The stock market has mirrored those concerns since the summer. Shares of carmakers and auto-parts manufacturers are down more than 25 percent this year. Shares of homebuilders have slumped nearly 30 percent.

And investors are growing more concerned about the outlook for corporate profits next year, despite third-quarter results that showed that profits at S&P 500 companies rose at the fastest pace since 2010. Instead of the strong results, investors zeroed in on commentary from executives about whether next year might signal the beginning of the end for the second-longest business cycle expansion on record.

“We’re very mindful once again where we’re at in the cycle,” Gregory Carmichael, chief executive of the Cincinnati-based lender Fifth Third, said at a conference last week. “We’re well positioned to deal with the downturn in the economy, and we’ll be very cautious.”

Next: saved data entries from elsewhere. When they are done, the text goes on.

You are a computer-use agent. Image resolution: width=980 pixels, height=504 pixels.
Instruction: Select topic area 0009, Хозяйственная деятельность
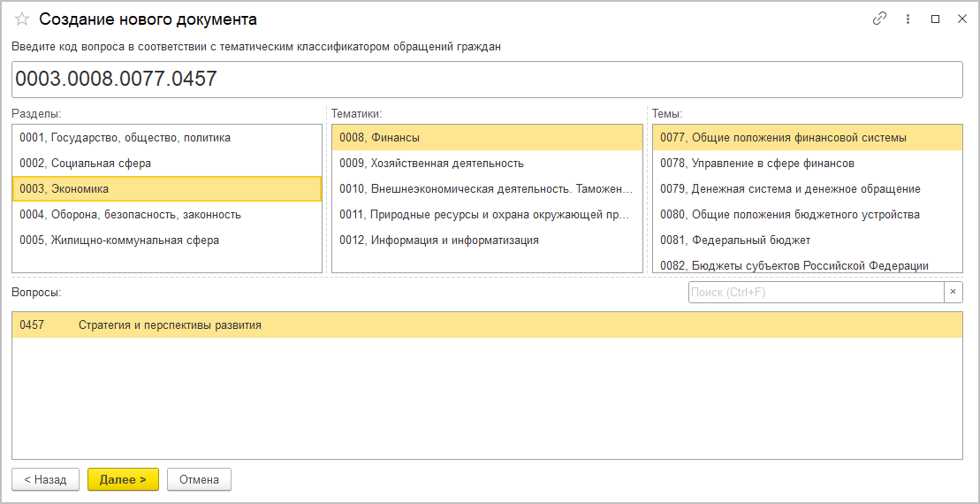tap(431, 164)
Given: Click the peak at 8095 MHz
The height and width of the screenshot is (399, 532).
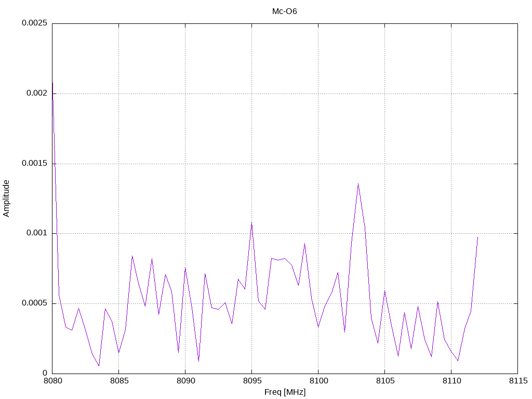Looking at the screenshot, I should (x=252, y=222).
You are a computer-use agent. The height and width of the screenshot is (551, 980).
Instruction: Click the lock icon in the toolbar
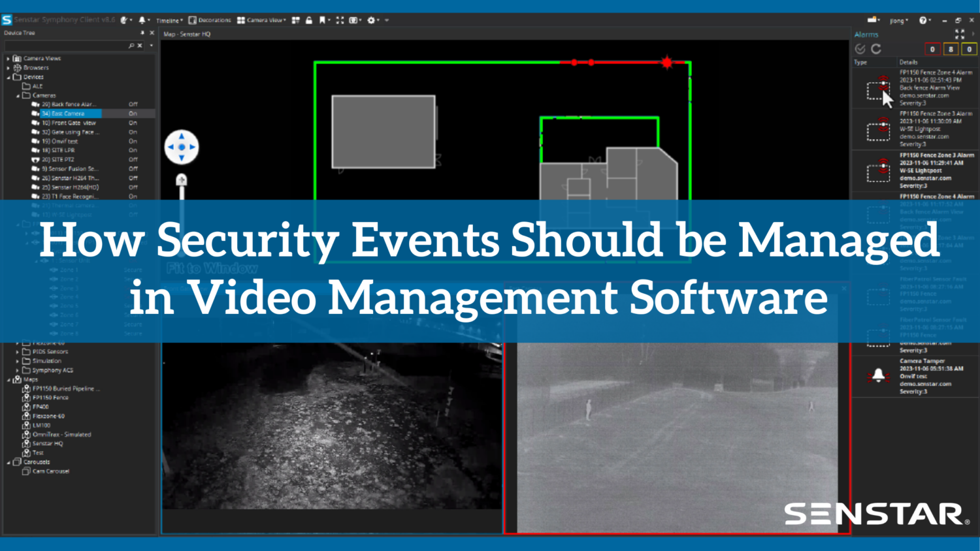coord(309,20)
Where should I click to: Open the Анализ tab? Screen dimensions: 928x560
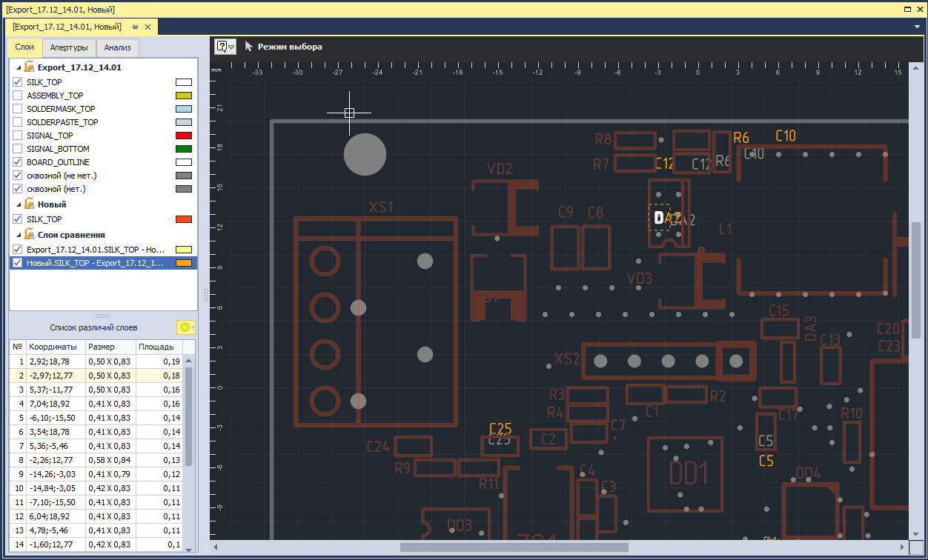point(117,47)
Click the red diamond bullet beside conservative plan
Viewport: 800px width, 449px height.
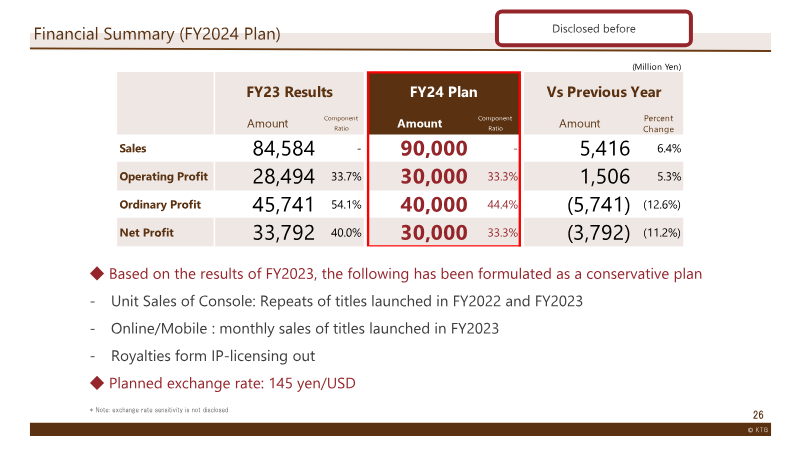97,273
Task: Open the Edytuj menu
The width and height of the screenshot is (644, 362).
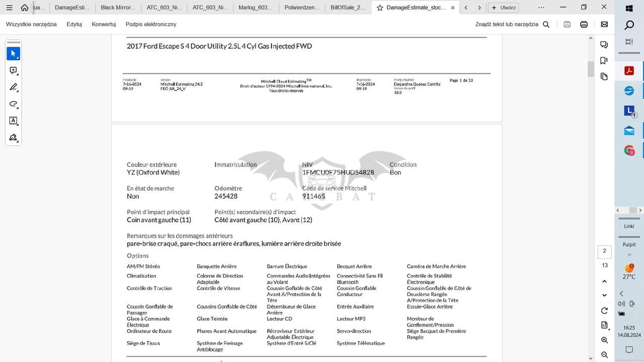Action: 74,24
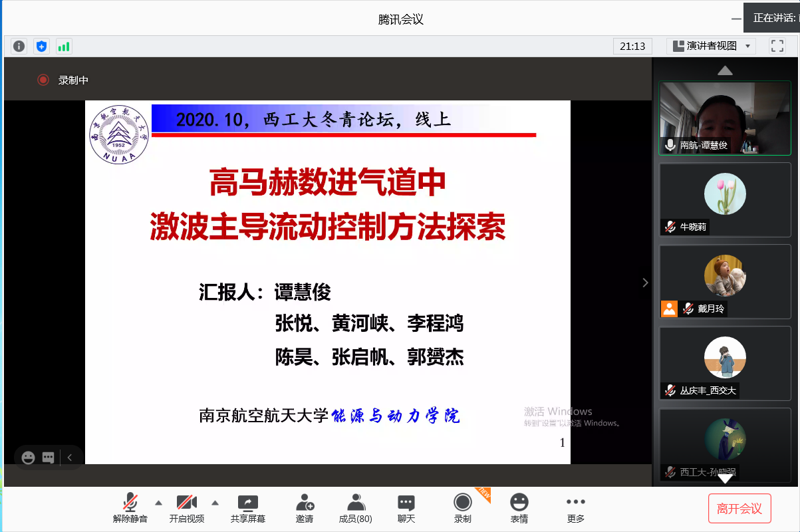
Task: Toggle Recording (录制) button
Action: (463, 508)
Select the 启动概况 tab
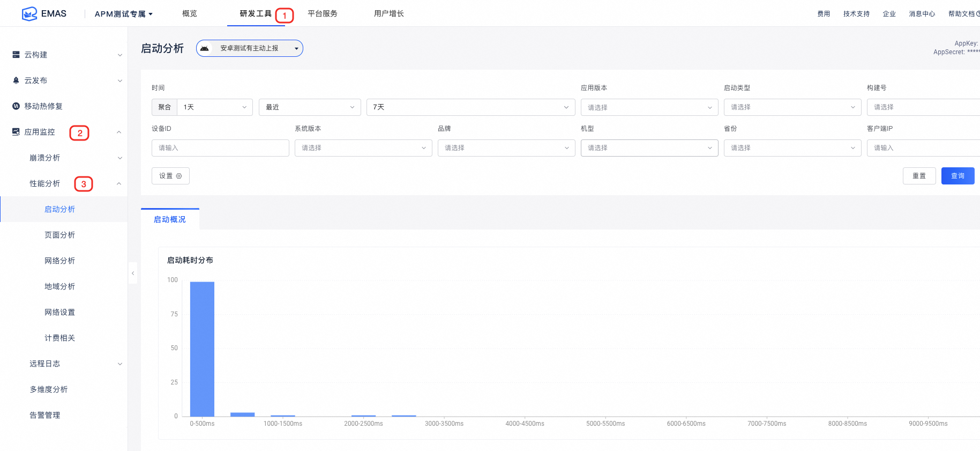Image resolution: width=980 pixels, height=451 pixels. [170, 219]
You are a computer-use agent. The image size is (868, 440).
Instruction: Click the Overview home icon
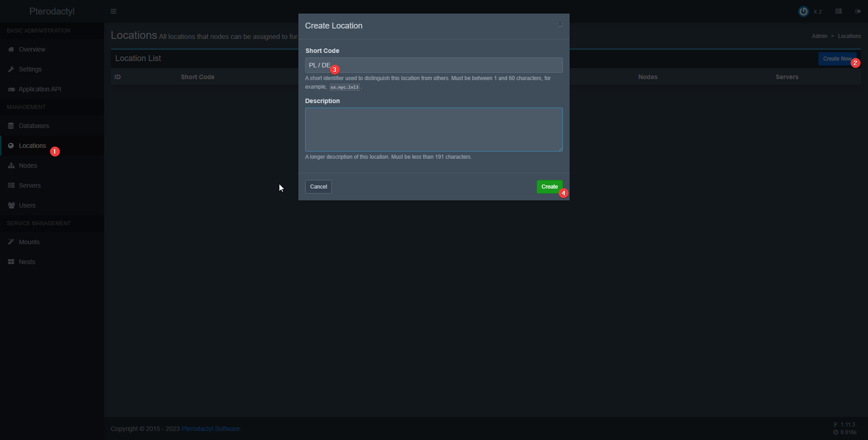pyautogui.click(x=11, y=49)
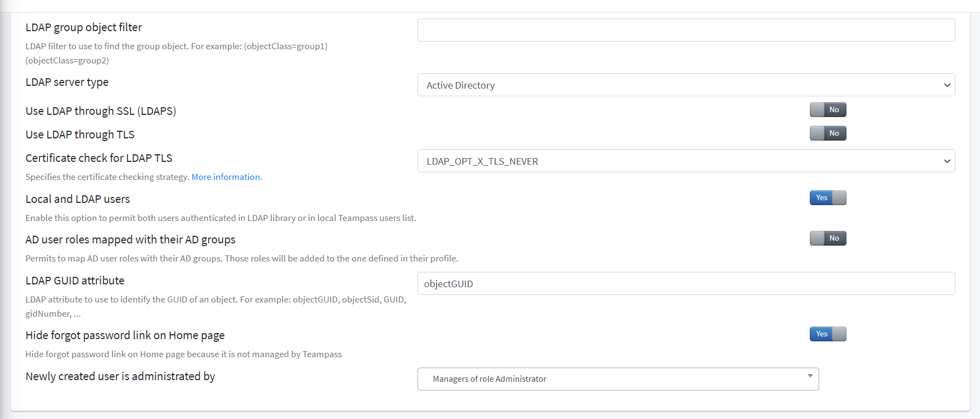Click the Certificate check for LDAP TLS label

[x=98, y=158]
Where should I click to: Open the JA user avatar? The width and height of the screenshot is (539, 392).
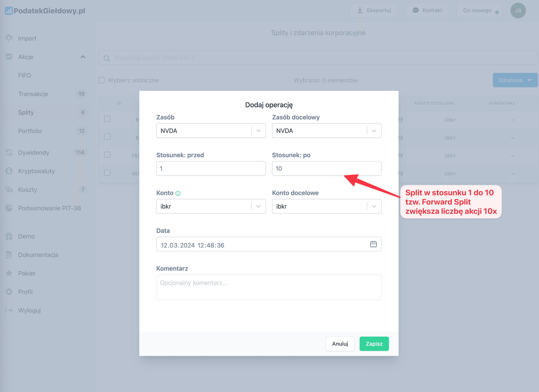pyautogui.click(x=518, y=10)
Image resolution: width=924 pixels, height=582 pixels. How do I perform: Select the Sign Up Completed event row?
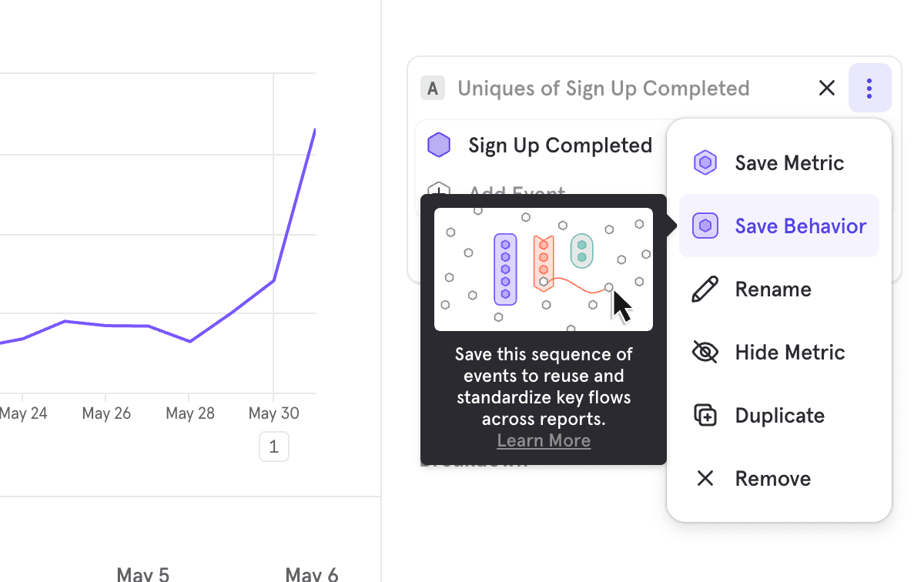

That very caution from corporate America could itself sway the economy, should lenders pull back financing, or large businesses slow their growth plans.

There are other risks to the economy, too, and high on many investors’ lists of these is the Federal Reserve. The central bank has been raising interest rates and winding down other financial crisis-era stimulus that helped drive a global investment boom over the past decade. These higher rates pinch stock investors by making government debt a more appealing alternative, particularly in uncertain times, and also mean companies that binged on low-cost loans will have to spend more to cover their obligations.

Many analysts date the start of October’s brutal sell-off for stocks — they dropped 6.9 percent — on comments from the Fed’s chairman, Jerome H. Powell, in early October that seemed to indicate that the Fed planned to raise rates more aggressively than the market had expected. In late November, though, Mr. Powell sent stocks surging when he said the Fed’s benchmark interest rate was “just below” the neutral level. The markets took those remarks as a sign that the central bank might not be as aggressive in raising rates as they initially thought.

The market tumult, coupled with the increasingly uncertain path for the global economy, is part of the reason Mr. Rieder, of BlackRock, said he believed that the Fed might decide not to lift interest rates at its next meeting on Dec. 18-19.

“The Fed should slow down and now take a step back and look at what has happened,” he said.